Sources and References used in this section
- Schema.org — Schema.org Structured Data(2024)
- GS1 — GS1 Standards(2024)
- RESO — Real Estate Standards Organization (RESO)(2024)
- HL7 — HL7 FHIR (Fast Healthcare Interoperability Resources)(2024)
Alternative Architectures
The four-layer architecture is one possible framework for understanding AI-mediated markets. Alternative frameworks emphasize different aspects of market mediation. Understanding these alternatives helps clarify the architectural space and the specific contributions of the four-layer model.
Three-Layer Architecture (Information, Processing, Action)

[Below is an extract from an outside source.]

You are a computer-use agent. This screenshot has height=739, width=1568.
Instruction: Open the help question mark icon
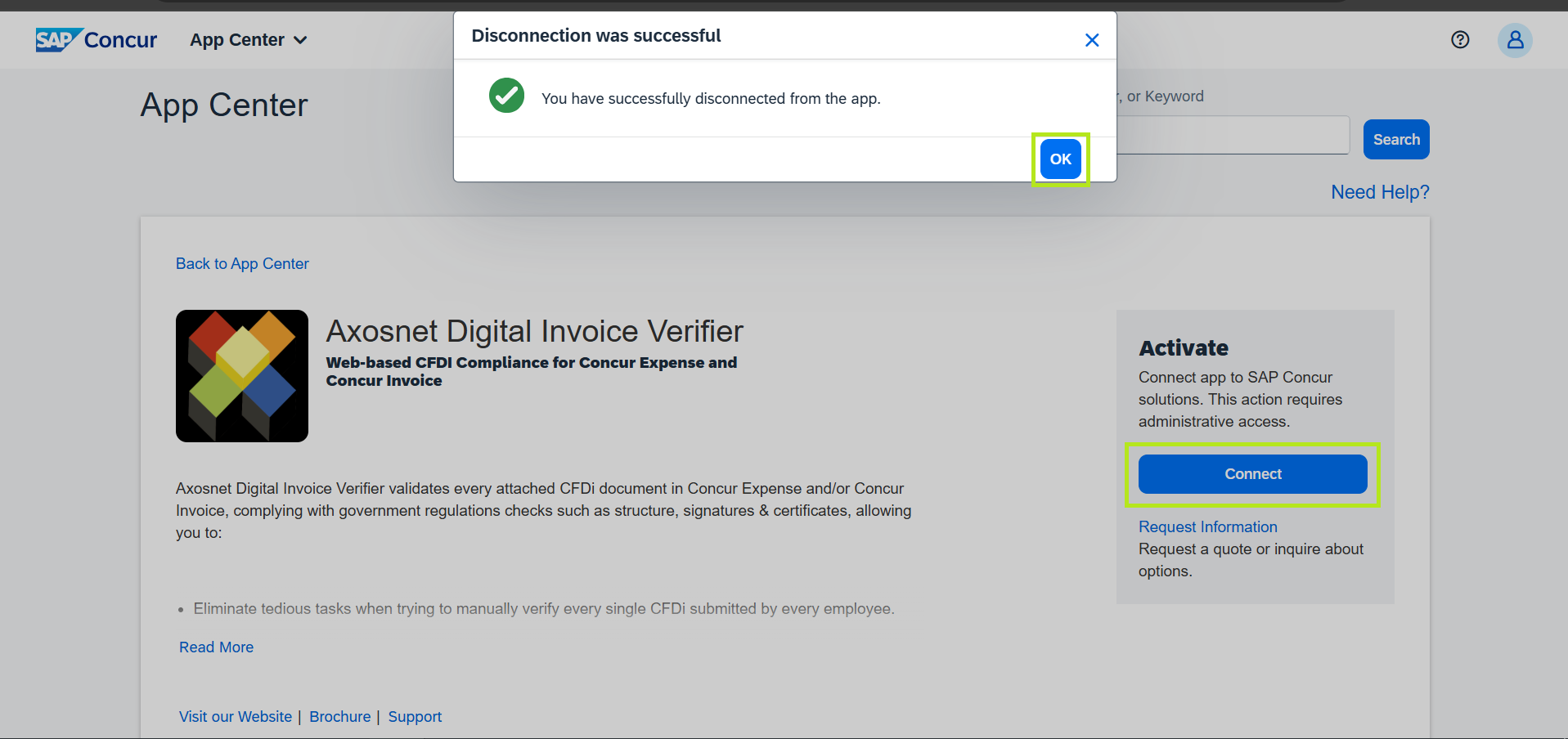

Some frameworks propose three layers: Information (what is known), Processing (how decisions are made), and Action (what is done). This simpler architecture may be sufficient for some applications but misses the cross-cutting nature of governance. In the four-layer framework, governance affects all three layers rather than existing as a separate component.
Relationship to four-layer model: The three-layer model collapses governance into the processing layer or treats it as separate. The four-layer model makes governance cross-cutting nature explicit.
Two-Layer Architecture (Backend, Frontend)
Some frameworks distinguish only between backend systems (data, reasoning, infrastructure) and frontend systems (user interaction, presentation). This architecture is useful for system design but obscures the specific requirements of AI-mediated markets. The four-layer model provides more detailed decomposition specifically tuned to market mediation.
Relationship to four-layer model: The two-layer model is too coarse-grained to analyze specific failure modes and requirements in AI-mediated markets.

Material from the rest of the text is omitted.